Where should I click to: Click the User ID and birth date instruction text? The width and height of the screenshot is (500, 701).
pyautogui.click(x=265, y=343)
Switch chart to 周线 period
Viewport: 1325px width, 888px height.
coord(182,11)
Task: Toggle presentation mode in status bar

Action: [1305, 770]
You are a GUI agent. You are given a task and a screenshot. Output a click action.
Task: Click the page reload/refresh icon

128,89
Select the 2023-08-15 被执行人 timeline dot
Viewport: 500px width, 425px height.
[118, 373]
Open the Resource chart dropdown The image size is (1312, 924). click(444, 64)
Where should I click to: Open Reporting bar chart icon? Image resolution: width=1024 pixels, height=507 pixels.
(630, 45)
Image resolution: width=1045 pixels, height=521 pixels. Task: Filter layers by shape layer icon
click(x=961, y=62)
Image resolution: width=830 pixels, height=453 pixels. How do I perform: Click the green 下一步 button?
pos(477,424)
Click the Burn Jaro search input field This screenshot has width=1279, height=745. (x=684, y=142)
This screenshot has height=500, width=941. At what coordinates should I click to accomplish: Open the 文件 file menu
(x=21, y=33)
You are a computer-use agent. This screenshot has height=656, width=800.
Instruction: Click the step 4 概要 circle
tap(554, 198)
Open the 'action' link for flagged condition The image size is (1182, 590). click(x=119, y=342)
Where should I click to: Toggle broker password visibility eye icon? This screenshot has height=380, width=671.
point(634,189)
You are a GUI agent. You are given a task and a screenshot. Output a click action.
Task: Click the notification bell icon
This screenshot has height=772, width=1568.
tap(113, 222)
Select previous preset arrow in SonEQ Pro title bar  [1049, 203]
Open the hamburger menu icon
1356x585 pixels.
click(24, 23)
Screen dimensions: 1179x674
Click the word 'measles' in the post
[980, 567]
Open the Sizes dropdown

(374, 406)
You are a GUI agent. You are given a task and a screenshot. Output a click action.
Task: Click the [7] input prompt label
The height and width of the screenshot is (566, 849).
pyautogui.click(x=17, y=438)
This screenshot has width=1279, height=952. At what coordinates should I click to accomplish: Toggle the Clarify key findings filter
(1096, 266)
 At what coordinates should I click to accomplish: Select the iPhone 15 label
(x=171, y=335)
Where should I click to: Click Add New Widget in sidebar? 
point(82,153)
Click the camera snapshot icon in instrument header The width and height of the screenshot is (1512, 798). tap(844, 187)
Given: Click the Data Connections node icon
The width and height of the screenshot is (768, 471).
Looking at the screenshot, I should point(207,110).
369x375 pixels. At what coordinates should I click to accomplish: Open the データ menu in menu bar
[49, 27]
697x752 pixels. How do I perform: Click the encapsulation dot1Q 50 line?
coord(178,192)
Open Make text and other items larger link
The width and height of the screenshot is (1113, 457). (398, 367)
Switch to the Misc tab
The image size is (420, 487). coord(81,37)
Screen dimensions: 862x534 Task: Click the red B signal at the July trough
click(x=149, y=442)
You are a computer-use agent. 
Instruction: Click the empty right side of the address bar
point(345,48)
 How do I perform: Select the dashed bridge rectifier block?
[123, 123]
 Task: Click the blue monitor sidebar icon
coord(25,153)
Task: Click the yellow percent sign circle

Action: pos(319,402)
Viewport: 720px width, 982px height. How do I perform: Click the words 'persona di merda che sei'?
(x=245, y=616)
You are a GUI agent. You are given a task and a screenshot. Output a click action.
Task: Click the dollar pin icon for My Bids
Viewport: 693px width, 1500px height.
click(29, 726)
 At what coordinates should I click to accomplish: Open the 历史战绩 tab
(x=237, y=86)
-----
WHAT IS NEEDED:
Determine how many lines of the entries above carry the string "computer", and give that number alone.

RESPONSE FOR THIS EXERCISE:
2